В течение трех последних столетий вопрос о сущности российской культуры, ее месте в мировой истории, ценностях, составляющих ее ядро, находится в фокусе интеллектуальной рефлексии. Это можно объяснить исключительной социально-исторической силой идеи национального самоопределения, которая в современном дискурсе и обозначается термином «идентичность». Дискурс идентичности в ретроспективном измерении претерпел инверсию от понимания ее как самотождественности личности к различным формам коллективной идентификации. Самый широкий уровень культурной идентификации – цивилизационный. «Цивилизация – это культурная целостность самого высокого уровня, которая определяется общими объективными элементами (история, язык, религия, социальные институты, традиции) и субъективной самоидентификацией» [Мамедова 2019]. Сущность понятия «идентичность» образует антиномия тождества и различия (уникальности), благодаря которым она сводит воедино или дифференцирует. Идентичность образуется на основе пересечения, взаимодействия двух разнонаправленных потребностей – в принадлежности и выделении субъекта как автономной сущности.
Как формируется национальная идентичность? По определению, национальная идентичность связана с феноменом нации. Следовательно, процессы формирования идентичности определяются закономерностями формирования нации. Но смысловое пространство понятия идентичности отражает также весь историко-культурный контекст, который предшествует становлению нации. В условиях полиэтнического государства, каковым является Россия, другим важным фактором сложения общероссийской идентичности является межкультурная коммуникация. Формирование национальной идентичности основано на диалектике спонтанных и сознательных порядков. «Спонтанные порядки» – это объективные основы формирования идентичности, результат естественно-исторического процесса. «Спонтанные порядки» в отличие от «сознательных» складываются в ходе органического эволюционного процесса, координация в них осуществляется не на основе сознательной цели, а на основе соблюдения общих универсальных правил поведения [Там же]. Они являются продуктом социальных привычек, традиций.

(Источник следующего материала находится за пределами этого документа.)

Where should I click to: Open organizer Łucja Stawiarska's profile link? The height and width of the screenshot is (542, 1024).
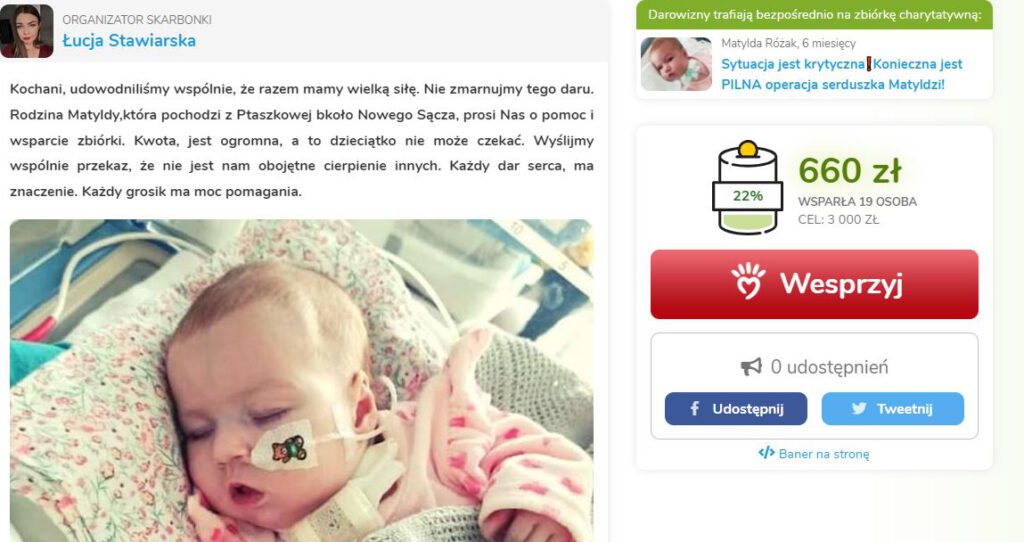click(129, 40)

Традиция выступает формой закрепления, кристаллизации прошлого. Она, как правило, представляет кодификацию прецедента или предписания. Любая культурная форма (демонстративная или императивная) имплицитно или эксплицитно содержит смысловой контекст, который передается через нее и тем самым обеспечивает историческую преемственность культуры. Каждая культурная норма, кроме непосредственного содержания (поведенческий образец, предписание), содержит идеальное, абстрактно-всеобщее содержание, вследствие чего они становятся культурными универсалиями, в которых отражается логика самовоспроизводства культуры.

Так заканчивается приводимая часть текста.